When these things reboot, they can usually remember where they left off, and resume their job. But sometimes, they get mixed up, and they resend campaigns. Unfortunately, a handful of our customers’ campaigns sent multiple times. We apologize to our customers, and to your recipients, for that. Contact our support team, and we’ll make it up to you.
Unfortunately, it didn’t end there. Around 8:30pm, we had another surge in volume (this is also when we normally start running some background processes) which caused yet another brief outage. On the one hand, this was downright miserable. But on the other hand, it ran some processes that ultimately helped clear things up. So we were finally able to get a grip on things and spread out the volume to be less “spikey.”
So. Things seem to finally be calming down in terms of the server-gremlin whack-a-mole game we’ve been playing all day. Emails are sending, albeit a little slower, but the load is a lot better now. And we’re watching things closely to make sure no more moles pop up. Again, very sorry for the inconvenience.

# ASSIGNED TASK:
Copy the text about the email outage word for word, from "So. Things seem" to "for the inconvenience.", with both of those included.

# DATA SEGMENT:
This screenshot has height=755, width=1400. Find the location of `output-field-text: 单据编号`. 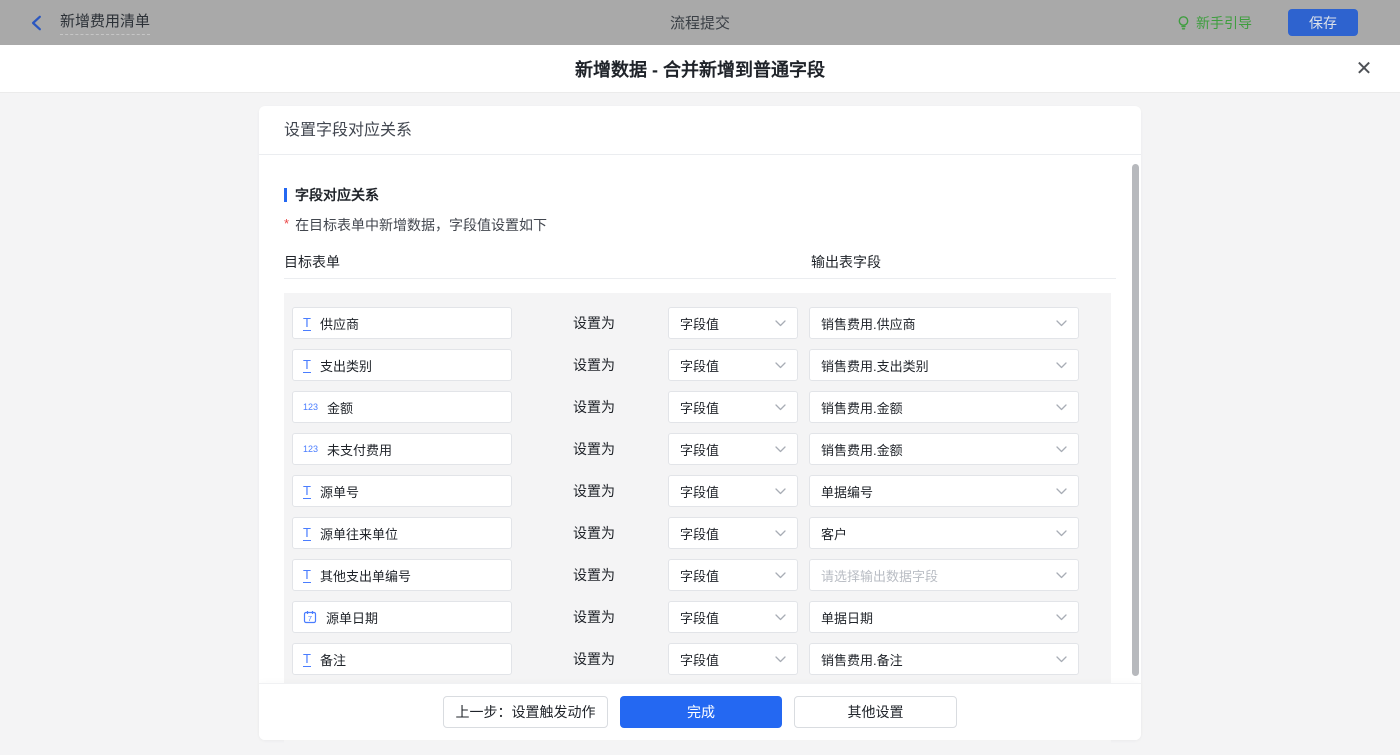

# RESPONSE TO THE EXERCISE:
So. Things seem to finally be calming down in terms of the server-gremlin whack-a-mole game we’ve been playing all day. Emails are sending, albeit a little slower, but the load is a lot better now. And we’re watching things closely to make sure no more moles pop up. Again, very sorry for the inconvenience.